▶ [Assignment]: Set down a precise copy of the whole listing.

▶ [Task material]:
- Opening Delimiter -

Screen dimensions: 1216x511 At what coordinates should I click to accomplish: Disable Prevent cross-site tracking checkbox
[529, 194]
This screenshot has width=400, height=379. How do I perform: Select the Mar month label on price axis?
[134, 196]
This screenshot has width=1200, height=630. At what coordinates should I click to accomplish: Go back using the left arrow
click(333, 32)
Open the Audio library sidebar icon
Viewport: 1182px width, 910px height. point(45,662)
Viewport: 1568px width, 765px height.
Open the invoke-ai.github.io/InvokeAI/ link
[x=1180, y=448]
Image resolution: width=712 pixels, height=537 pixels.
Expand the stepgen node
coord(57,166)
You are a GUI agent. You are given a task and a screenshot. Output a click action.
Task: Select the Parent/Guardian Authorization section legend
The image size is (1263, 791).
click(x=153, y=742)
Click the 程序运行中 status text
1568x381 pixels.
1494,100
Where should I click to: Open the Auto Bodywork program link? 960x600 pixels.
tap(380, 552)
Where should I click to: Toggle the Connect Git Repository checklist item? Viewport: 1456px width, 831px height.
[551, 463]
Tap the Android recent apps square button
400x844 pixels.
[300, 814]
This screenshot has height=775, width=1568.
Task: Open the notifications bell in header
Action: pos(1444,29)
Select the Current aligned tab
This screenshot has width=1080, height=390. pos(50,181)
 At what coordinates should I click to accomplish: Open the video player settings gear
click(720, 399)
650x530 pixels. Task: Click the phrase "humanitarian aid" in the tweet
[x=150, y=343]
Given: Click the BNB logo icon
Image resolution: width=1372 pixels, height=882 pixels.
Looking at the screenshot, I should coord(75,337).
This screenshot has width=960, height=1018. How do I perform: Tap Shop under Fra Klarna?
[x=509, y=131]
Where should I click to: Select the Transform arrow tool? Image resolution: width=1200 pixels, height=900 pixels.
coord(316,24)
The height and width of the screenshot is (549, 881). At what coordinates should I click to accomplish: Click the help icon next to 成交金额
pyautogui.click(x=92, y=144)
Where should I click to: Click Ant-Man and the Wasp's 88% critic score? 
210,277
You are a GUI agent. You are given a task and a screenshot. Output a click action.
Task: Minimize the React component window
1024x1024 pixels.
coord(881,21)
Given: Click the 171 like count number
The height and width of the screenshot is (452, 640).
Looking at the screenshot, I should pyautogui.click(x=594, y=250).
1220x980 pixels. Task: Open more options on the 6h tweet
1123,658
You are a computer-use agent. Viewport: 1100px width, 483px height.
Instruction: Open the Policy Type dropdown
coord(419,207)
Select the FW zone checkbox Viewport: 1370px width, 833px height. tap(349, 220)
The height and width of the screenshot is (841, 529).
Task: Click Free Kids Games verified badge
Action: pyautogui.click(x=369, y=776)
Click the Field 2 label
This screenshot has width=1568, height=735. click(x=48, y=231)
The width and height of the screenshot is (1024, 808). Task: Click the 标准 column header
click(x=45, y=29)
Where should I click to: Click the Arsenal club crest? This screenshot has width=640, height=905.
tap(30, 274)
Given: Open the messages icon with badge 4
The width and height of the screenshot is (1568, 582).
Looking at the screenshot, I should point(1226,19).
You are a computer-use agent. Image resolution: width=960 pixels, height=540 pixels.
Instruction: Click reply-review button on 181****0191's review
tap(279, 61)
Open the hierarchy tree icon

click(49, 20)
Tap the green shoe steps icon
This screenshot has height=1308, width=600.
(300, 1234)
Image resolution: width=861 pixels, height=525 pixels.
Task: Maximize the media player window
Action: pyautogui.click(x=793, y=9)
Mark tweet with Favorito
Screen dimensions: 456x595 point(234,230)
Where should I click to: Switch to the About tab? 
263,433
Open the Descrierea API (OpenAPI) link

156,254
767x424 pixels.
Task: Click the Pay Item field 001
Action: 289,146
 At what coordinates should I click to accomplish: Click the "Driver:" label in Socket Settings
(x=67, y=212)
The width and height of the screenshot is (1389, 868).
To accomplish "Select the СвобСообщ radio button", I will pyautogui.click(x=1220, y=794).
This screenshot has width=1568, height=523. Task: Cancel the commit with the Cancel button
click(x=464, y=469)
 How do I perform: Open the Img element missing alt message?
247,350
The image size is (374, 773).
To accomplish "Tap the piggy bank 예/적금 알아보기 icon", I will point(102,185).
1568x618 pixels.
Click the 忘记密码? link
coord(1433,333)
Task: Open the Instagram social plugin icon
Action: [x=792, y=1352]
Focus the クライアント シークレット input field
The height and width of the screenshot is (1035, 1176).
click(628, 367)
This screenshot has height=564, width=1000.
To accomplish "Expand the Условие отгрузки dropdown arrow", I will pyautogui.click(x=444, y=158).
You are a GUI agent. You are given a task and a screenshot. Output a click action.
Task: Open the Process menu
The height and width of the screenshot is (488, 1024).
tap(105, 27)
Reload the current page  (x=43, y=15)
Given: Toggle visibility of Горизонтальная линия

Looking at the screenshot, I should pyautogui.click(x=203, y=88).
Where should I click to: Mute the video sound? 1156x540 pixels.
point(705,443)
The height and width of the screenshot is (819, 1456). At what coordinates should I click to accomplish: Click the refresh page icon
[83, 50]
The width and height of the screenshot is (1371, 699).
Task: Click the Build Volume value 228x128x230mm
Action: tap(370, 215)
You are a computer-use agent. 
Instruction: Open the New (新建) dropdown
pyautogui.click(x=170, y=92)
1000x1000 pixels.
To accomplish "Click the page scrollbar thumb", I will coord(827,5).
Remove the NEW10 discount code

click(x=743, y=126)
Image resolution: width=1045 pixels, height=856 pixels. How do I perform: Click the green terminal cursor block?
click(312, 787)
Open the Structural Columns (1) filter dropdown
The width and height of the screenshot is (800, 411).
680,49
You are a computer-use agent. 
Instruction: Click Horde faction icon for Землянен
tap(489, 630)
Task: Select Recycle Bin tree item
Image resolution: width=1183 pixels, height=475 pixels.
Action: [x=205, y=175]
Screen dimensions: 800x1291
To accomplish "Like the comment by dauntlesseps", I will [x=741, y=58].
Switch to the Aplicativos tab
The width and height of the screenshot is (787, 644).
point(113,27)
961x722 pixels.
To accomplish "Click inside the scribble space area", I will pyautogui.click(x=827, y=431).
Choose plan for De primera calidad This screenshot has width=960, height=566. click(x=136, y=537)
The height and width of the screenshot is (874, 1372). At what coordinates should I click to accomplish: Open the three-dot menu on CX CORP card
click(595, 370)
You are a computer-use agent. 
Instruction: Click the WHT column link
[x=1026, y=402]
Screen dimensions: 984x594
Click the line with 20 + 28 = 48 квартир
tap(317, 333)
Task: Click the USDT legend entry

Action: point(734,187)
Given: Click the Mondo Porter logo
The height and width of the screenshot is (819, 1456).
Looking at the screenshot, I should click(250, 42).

- Closing Delimiter -

▶ [Answer to this problem]:
Screen dimensions: 1216x511 At what coordinates should I click to accomplish: Disable Prevent cross-site tracking checkbox
[529, 194]
This screenshot has width=400, height=379. How do I perform: Select the Mar month label on price axis?
[134, 196]
This screenshot has width=1200, height=630. At what coordinates should I click to accomplish: Go back using the left arrow
click(333, 32)
Open the Audio library sidebar icon
Viewport: 1182px width, 910px height. point(45,662)
Viewport: 1568px width, 765px height.
Open the invoke-ai.github.io/InvokeAI/ link
[x=1180, y=448]
Image resolution: width=712 pixels, height=537 pixels.
Expand the stepgen node
coord(57,166)
You are a GUI agent. You are given a task and a screenshot. Output a click action.
Task: Select the Parent/Guardian Authorization section legend
The image size is (1263, 791).
click(x=153, y=742)
Click the 程序运行中 status text
1568x381 pixels.
1494,100
Where should I click to: Open the Auto Bodywork program link? 960x600 pixels.
tap(380, 552)
Where should I click to: Toggle the Connect Git Repository checklist item? Viewport: 1456px width, 831px height.
[551, 463]
Tap the Android recent apps square button
400x844 pixels.
[300, 814]
This screenshot has height=775, width=1568.
Task: Open the notifications bell in header
Action: pos(1444,29)
Select the Current aligned tab
This screenshot has width=1080, height=390. pos(50,181)
 At what coordinates should I click to accomplish: Open the video player settings gear
click(720, 399)
650x530 pixels. Task: Click the phrase "humanitarian aid" in the tweet
[x=150, y=343]
Given: Click the BNB logo icon
Image resolution: width=1372 pixels, height=882 pixels.
Looking at the screenshot, I should coord(75,337).
This screenshot has width=960, height=1018. How do I perform: Tap Shop under Fra Klarna?
[x=509, y=131]
Where should I click to: Select the Transform arrow tool? Image resolution: width=1200 pixels, height=900 pixels.
coord(316,24)
The height and width of the screenshot is (549, 881). At what coordinates should I click to accomplish: Click the help icon next to 成交金额
pyautogui.click(x=92, y=144)
Where should I click to: Click Ant-Man and the Wasp's 88% critic score? 
210,277
You are a GUI agent. You are given a task and a screenshot. Output a click action.
Task: Minimize the React component window
1024x1024 pixels.
coord(881,21)
Given: Click the 171 like count number
The height and width of the screenshot is (452, 640).
Looking at the screenshot, I should pyautogui.click(x=594, y=250).
1220x980 pixels. Task: Open more options on the 6h tweet
1123,658
You are a computer-use agent. Viewport: 1100px width, 483px height.
Instruction: Open the Policy Type dropdown
coord(419,207)
Select the FW zone checkbox Viewport: 1370px width, 833px height. tap(349, 220)
The height and width of the screenshot is (841, 529).
Task: Click Free Kids Games verified badge
Action: pyautogui.click(x=369, y=776)
Click the Field 2 label
This screenshot has width=1568, height=735. click(x=48, y=231)
The width and height of the screenshot is (1024, 808). Task: Click the 标准 column header
click(x=45, y=29)
Where should I click to: Click the Arsenal club crest? This screenshot has width=640, height=905.
tap(30, 274)
Given: Open the messages icon with badge 4
The width and height of the screenshot is (1568, 582).
Looking at the screenshot, I should point(1226,19).
You are a computer-use agent. Image resolution: width=960 pixels, height=540 pixels.
Instruction: Click reply-review button on 181****0191's review
tap(279, 61)
Open the hierarchy tree icon

click(49, 20)
Tap the green shoe steps icon
This screenshot has height=1308, width=600.
(300, 1234)
Image resolution: width=861 pixels, height=525 pixels.
Task: Maximize the media player window
Action: pyautogui.click(x=793, y=9)
Mark tweet with Favorito
Screen dimensions: 456x595 point(234,230)
Where should I click to: Switch to the About tab? 
263,433
Open the Descrierea API (OpenAPI) link

156,254
767x424 pixels.
Task: Click the Pay Item field 001
Action: 289,146
 At what coordinates should I click to accomplish: Click the "Driver:" label in Socket Settings
(x=67, y=212)
The width and height of the screenshot is (1389, 868).
To accomplish "Select the СвобСообщ radio button", I will pyautogui.click(x=1220, y=794).
This screenshot has width=1568, height=523. Task: Cancel the commit with the Cancel button
click(x=464, y=469)
 How do I perform: Open the Img element missing alt message?
247,350
The image size is (374, 773).
To accomplish "Tap the piggy bank 예/적금 알아보기 icon", I will point(102,185).
1568x618 pixels.
Click the 忘记密码? link
coord(1433,333)
Task: Open the Instagram social plugin icon
Action: [x=792, y=1352]
Focus the クライアント シークレット input field
The height and width of the screenshot is (1035, 1176).
click(628, 367)
This screenshot has height=564, width=1000.
To accomplish "Expand the Условие отгрузки dropdown arrow", I will pyautogui.click(x=444, y=158).
You are a GUI agent. You are given a task and a screenshot. Output a click action.
Task: Open the Process menu
The height and width of the screenshot is (488, 1024).
tap(105, 27)
Reload the current page  (x=43, y=15)
Given: Toggle visibility of Горизонтальная линия

Looking at the screenshot, I should pyautogui.click(x=203, y=88).
Where should I click to: Mute the video sound? 1156x540 pixels.
point(705,443)
The height and width of the screenshot is (819, 1456). At what coordinates should I click to accomplish: Click the refresh page icon
[83, 50]
The width and height of the screenshot is (1371, 699).
Task: Click the Build Volume value 228x128x230mm
Action: tap(370, 215)
You are a computer-use agent. 
Instruction: Open the New (新建) dropdown
pyautogui.click(x=170, y=92)
1000x1000 pixels.
To accomplish "Click the page scrollbar thumb", I will coord(827,5).
Remove the NEW10 discount code

click(x=743, y=126)
Image resolution: width=1045 pixels, height=856 pixels. How do I perform: Click the green terminal cursor block?
click(312, 787)
Open the Structural Columns (1) filter dropdown
The width and height of the screenshot is (800, 411).
680,49
You are a computer-use agent. 
Instruction: Click Horde faction icon for Землянен
tap(489, 630)
Task: Select Recycle Bin tree item
Image resolution: width=1183 pixels, height=475 pixels.
Action: [x=205, y=175]
Screen dimensions: 800x1291
To accomplish "Like the comment by dauntlesseps", I will [x=741, y=58].
Switch to the Aplicativos tab
The width and height of the screenshot is (787, 644).
point(113,27)
961x722 pixels.
To accomplish "Click inside the scribble space area", I will pyautogui.click(x=827, y=431).
Choose plan for De primera calidad This screenshot has width=960, height=566. click(x=136, y=537)
The height and width of the screenshot is (874, 1372). At what coordinates should I click to accomplish: Open the three-dot menu on CX CORP card
click(595, 370)
You are a computer-use agent. 
Instruction: Click the WHT column link
[x=1026, y=402]
Screen dimensions: 984x594
Click the line with 20 + 28 = 48 квартир
tap(317, 333)
Task: Click the USDT legend entry

Action: point(734,187)
Given: Click the Mondo Porter logo
The height and width of the screenshot is (819, 1456).
Looking at the screenshot, I should click(250, 42).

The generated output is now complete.